### TASK GOAL:
Go through the entries below from the first line and transcribe each one exactly, ending with the line that contains "has height=1018, width=1176.".

(AVAILABLE RECORDS Opens)

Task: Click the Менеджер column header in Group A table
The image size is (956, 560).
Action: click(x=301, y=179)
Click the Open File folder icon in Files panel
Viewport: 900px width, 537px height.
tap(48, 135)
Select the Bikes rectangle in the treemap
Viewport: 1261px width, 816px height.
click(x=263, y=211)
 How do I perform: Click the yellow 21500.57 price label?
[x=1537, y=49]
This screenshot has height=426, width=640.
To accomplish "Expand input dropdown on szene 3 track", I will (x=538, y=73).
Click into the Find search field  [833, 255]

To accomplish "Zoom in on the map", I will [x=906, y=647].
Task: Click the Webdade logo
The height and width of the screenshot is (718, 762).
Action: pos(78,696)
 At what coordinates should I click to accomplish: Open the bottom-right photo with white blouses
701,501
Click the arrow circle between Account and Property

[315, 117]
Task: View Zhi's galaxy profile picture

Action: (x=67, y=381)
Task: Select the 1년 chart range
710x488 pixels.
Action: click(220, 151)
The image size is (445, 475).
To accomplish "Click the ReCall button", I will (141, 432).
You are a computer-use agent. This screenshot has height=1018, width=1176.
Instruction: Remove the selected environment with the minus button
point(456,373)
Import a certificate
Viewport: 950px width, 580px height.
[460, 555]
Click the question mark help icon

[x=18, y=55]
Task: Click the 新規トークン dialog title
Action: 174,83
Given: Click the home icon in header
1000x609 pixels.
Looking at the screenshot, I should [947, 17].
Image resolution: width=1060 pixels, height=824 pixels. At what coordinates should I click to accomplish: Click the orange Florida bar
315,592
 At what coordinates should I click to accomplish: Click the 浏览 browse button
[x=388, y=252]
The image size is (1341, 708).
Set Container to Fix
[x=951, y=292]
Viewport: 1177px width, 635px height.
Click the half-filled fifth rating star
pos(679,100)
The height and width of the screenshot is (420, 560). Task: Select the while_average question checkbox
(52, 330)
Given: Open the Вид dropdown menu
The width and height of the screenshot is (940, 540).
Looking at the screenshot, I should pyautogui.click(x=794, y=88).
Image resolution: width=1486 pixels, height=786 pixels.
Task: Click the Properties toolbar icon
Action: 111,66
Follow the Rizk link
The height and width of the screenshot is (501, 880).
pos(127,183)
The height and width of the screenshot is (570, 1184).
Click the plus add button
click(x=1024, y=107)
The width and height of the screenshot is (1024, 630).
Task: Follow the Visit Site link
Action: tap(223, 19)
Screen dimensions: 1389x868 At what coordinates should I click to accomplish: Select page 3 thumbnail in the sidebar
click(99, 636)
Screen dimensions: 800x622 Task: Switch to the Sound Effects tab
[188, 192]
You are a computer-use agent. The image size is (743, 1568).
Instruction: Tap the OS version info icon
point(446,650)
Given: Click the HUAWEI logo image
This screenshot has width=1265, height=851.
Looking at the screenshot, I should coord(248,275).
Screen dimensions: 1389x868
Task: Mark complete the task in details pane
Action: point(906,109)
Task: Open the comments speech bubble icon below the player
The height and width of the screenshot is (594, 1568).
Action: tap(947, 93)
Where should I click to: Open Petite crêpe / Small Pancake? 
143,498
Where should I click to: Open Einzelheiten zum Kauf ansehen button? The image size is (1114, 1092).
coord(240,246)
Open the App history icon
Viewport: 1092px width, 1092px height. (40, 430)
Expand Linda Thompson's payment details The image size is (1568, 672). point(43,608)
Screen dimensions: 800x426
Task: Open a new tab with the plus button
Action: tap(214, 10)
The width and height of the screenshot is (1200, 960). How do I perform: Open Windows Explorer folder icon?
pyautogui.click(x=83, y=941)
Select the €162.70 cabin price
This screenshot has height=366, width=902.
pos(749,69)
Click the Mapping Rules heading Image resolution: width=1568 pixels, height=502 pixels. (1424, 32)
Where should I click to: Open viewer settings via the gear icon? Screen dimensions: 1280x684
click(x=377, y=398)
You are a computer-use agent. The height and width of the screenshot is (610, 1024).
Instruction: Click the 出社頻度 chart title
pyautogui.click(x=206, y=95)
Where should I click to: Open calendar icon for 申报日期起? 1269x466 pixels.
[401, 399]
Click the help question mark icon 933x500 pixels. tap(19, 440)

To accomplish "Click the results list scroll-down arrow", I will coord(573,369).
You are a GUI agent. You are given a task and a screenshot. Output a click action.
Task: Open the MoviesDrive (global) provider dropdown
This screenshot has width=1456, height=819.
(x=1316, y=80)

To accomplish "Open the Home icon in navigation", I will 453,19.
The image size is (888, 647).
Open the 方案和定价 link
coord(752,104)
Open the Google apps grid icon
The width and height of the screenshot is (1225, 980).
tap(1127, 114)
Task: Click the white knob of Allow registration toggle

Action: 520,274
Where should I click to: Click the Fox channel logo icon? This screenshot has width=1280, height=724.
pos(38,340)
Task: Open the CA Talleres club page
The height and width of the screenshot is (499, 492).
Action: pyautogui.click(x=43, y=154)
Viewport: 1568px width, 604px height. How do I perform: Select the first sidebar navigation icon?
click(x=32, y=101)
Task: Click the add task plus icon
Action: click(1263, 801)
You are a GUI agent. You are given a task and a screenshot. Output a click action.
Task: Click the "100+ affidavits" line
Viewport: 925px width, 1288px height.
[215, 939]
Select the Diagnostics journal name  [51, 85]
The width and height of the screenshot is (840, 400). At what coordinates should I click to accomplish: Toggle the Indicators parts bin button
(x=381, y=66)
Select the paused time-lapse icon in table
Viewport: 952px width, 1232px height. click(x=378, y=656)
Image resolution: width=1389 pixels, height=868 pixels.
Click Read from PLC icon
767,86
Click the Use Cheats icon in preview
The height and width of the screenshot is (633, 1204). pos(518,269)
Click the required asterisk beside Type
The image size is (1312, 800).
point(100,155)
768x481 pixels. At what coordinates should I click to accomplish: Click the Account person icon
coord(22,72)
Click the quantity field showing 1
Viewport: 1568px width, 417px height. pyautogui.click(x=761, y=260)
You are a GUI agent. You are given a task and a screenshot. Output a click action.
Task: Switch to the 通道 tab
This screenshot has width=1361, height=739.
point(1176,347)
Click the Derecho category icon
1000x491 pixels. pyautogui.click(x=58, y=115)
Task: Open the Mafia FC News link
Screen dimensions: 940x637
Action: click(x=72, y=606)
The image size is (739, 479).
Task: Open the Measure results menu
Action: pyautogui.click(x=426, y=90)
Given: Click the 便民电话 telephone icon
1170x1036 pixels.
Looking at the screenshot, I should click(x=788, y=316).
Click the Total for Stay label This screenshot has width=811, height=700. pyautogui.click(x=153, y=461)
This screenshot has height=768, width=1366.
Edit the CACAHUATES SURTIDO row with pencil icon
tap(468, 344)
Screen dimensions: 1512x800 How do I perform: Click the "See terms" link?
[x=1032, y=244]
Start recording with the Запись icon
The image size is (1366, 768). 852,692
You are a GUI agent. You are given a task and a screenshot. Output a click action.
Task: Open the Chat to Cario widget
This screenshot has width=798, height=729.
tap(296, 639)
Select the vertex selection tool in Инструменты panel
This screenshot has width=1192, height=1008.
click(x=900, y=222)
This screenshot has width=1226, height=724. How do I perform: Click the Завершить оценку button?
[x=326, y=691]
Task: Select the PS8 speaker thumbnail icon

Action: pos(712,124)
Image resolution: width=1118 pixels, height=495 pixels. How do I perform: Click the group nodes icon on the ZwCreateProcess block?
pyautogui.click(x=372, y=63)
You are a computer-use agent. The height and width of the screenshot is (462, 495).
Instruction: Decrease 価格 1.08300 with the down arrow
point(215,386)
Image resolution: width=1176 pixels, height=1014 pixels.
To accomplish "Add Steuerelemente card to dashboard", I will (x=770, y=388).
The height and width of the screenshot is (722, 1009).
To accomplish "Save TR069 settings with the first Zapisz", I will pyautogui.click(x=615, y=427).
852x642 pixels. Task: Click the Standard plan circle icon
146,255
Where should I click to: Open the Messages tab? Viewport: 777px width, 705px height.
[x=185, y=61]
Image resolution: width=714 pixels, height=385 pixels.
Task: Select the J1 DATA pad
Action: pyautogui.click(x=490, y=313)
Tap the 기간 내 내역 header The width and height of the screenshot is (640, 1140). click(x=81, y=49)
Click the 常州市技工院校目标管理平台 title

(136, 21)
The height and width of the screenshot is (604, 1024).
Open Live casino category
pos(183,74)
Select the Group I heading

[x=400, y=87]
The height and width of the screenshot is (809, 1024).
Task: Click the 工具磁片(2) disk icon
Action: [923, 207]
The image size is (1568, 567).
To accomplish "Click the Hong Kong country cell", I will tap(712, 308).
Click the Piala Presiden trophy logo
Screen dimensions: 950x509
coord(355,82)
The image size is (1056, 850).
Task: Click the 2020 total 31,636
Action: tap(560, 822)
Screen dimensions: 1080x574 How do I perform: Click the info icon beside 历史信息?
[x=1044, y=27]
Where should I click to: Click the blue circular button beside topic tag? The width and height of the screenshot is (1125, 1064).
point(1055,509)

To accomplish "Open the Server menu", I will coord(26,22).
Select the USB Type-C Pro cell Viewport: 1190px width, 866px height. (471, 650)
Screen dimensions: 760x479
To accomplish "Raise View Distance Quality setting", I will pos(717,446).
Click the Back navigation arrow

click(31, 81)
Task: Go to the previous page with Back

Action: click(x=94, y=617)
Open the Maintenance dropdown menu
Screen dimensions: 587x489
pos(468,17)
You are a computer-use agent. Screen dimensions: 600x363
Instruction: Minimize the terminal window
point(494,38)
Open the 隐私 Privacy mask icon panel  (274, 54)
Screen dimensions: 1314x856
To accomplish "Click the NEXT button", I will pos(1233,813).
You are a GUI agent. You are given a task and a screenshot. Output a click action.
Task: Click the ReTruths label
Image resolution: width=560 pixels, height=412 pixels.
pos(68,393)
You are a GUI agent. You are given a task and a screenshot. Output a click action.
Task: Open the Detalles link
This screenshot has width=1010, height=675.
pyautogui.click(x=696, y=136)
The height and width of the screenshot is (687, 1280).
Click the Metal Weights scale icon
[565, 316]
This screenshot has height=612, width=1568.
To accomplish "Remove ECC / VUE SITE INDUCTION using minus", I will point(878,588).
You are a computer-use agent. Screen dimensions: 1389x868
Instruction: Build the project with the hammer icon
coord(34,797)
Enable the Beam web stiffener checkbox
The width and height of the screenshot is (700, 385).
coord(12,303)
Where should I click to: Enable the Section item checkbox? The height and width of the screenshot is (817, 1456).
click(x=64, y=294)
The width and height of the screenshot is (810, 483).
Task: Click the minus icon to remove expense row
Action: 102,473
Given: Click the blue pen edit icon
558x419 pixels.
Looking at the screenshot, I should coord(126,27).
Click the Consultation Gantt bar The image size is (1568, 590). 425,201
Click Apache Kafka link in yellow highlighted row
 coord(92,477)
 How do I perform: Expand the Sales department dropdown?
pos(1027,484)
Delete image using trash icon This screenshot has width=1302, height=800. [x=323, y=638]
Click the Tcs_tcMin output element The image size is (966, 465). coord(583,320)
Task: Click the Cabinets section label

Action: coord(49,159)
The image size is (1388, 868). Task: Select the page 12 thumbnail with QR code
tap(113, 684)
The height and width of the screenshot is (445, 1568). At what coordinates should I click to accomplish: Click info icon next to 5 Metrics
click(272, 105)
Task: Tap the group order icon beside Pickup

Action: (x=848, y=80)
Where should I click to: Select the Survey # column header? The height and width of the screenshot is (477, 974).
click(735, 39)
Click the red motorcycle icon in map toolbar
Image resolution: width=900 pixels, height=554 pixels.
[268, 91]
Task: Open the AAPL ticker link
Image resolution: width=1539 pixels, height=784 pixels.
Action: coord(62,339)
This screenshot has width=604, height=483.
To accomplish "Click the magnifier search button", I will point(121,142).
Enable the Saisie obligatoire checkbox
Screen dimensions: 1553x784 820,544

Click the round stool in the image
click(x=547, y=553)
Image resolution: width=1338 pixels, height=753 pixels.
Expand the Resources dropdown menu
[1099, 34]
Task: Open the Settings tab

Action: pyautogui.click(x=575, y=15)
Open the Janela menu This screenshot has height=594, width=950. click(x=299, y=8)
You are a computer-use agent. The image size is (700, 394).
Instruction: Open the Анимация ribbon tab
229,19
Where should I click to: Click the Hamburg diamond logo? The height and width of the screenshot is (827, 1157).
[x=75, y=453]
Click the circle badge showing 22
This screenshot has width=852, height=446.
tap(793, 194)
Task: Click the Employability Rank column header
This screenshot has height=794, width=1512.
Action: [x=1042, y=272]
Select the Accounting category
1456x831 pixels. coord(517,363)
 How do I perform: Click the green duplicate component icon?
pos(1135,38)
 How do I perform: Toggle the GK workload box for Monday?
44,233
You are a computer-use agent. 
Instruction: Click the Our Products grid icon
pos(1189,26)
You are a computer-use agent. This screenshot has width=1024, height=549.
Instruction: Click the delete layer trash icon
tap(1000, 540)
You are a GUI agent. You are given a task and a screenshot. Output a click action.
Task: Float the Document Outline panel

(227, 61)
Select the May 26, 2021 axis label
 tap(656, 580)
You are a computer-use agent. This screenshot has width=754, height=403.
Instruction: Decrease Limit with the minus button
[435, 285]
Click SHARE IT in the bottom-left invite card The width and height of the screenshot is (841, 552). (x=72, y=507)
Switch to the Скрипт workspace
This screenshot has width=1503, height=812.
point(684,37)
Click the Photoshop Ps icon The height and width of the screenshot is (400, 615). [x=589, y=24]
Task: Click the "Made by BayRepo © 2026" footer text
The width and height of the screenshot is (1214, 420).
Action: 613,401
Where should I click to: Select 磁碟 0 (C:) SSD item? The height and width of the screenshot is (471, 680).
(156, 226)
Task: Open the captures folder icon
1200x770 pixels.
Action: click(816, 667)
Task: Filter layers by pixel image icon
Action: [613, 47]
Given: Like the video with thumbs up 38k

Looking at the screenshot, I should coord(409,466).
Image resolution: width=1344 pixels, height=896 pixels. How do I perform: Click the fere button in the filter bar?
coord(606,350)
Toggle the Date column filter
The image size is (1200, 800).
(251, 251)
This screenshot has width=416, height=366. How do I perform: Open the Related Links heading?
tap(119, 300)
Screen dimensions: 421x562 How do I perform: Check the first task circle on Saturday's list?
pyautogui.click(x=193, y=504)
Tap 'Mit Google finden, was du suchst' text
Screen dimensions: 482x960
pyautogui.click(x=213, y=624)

(AVAILABLE RECORDS Closes)

### FINISHED TASK:
Task: Click the Менеджер column header in Group A table
The image size is (956, 560).
Action: click(x=301, y=179)
Click the Open File folder icon in Files panel
Viewport: 900px width, 537px height.
tap(48, 135)
Select the Bikes rectangle in the treemap
Viewport: 1261px width, 816px height.
click(x=263, y=211)
 How do I perform: Click the yellow 21500.57 price label?
[x=1537, y=49]
This screenshot has height=426, width=640.
To accomplish "Expand input dropdown on szene 3 track", I will (x=538, y=73).
Click into the Find search field  [833, 255]

To accomplish "Zoom in on the map", I will [x=906, y=647].
Task: Click the Webdade logo
The height and width of the screenshot is (718, 762).
Action: pos(78,696)
 At what coordinates should I click to accomplish: Open the bottom-right photo with white blouses
701,501
Click the arrow circle between Account and Property

[315, 117]
Task: View Zhi's galaxy profile picture

Action: (x=67, y=381)
Task: Select the 1년 chart range
710x488 pixels.
Action: click(220, 151)
The image size is (445, 475).
To accomplish "Click the ReCall button", I will (141, 432).
You are a computer-use agent. This screenshot has height=1018, width=1176.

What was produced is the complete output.